__To be done__
Please print the lines of the listing word for word, starting at the line containing "Open the volume speaker icon in the tray" and ending at the line containing "[x=409, y=147]".

__Exercise material__
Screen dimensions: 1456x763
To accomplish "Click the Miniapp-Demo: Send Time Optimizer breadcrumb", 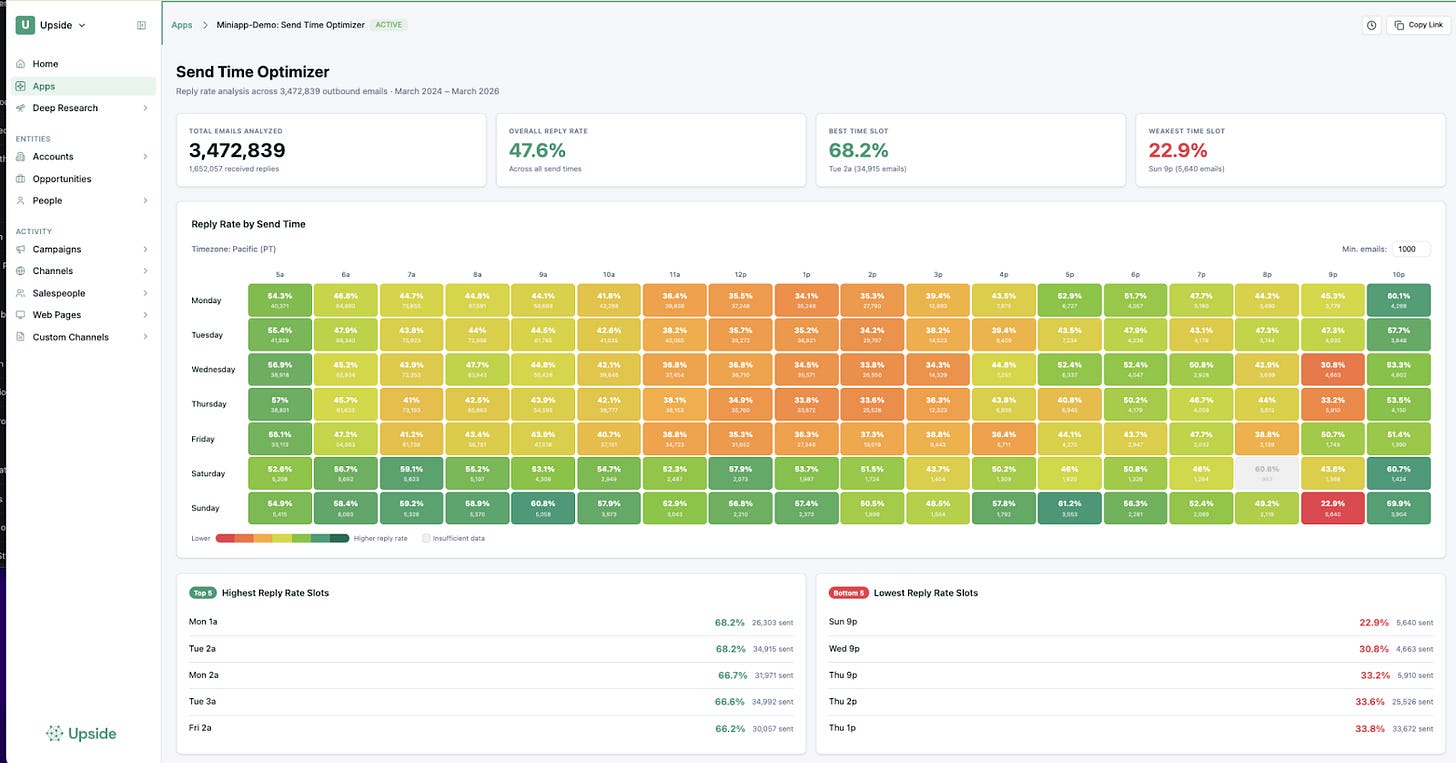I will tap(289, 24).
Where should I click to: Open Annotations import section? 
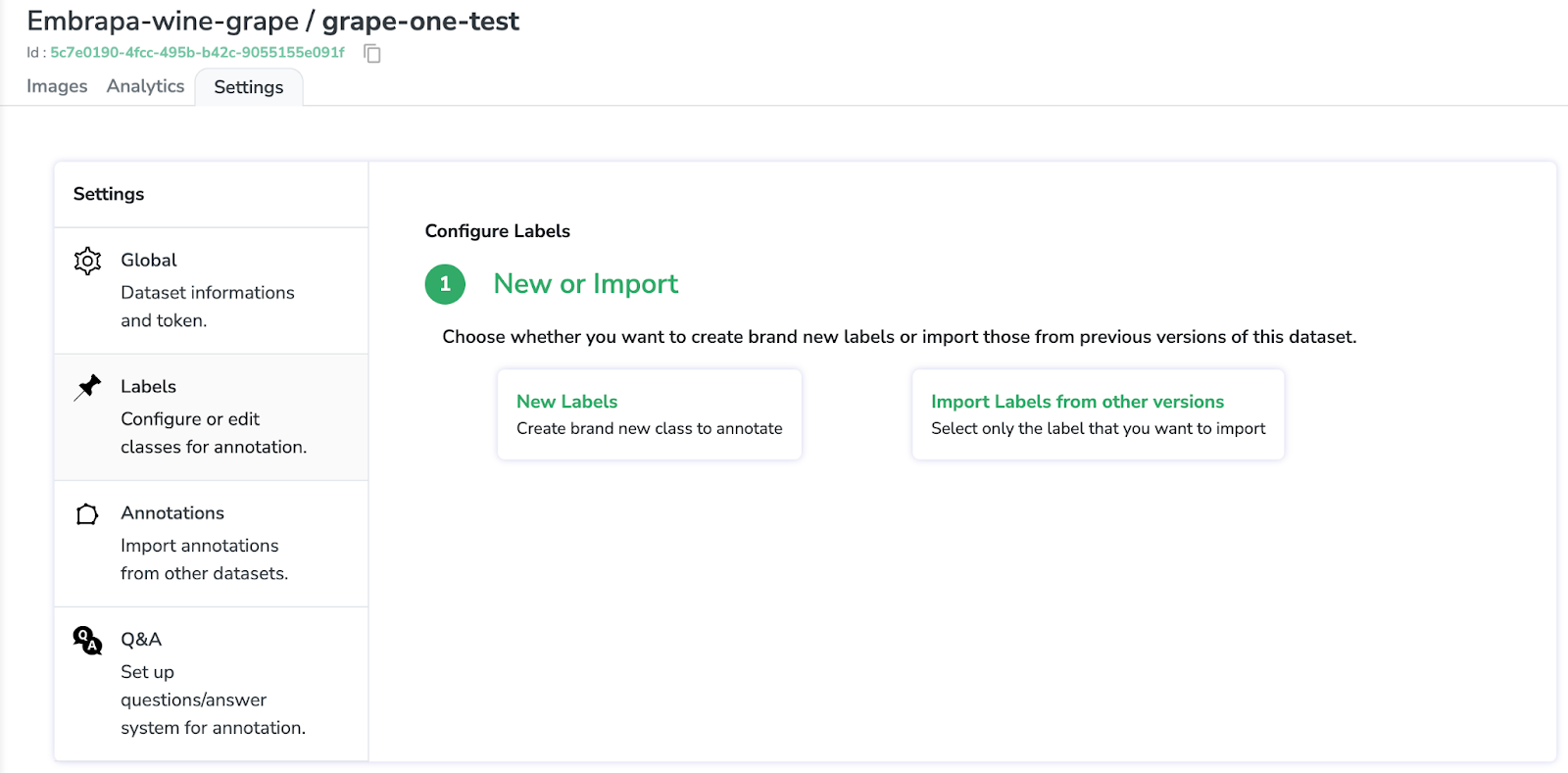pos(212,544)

---

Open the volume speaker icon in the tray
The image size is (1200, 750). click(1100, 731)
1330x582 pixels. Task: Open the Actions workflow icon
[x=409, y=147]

__Correct output__
Open the volume speaker icon in the tray
The image size is (1200, 750). click(1100, 731)
1330x582 pixels. Task: Open the Actions workflow icon
[x=409, y=147]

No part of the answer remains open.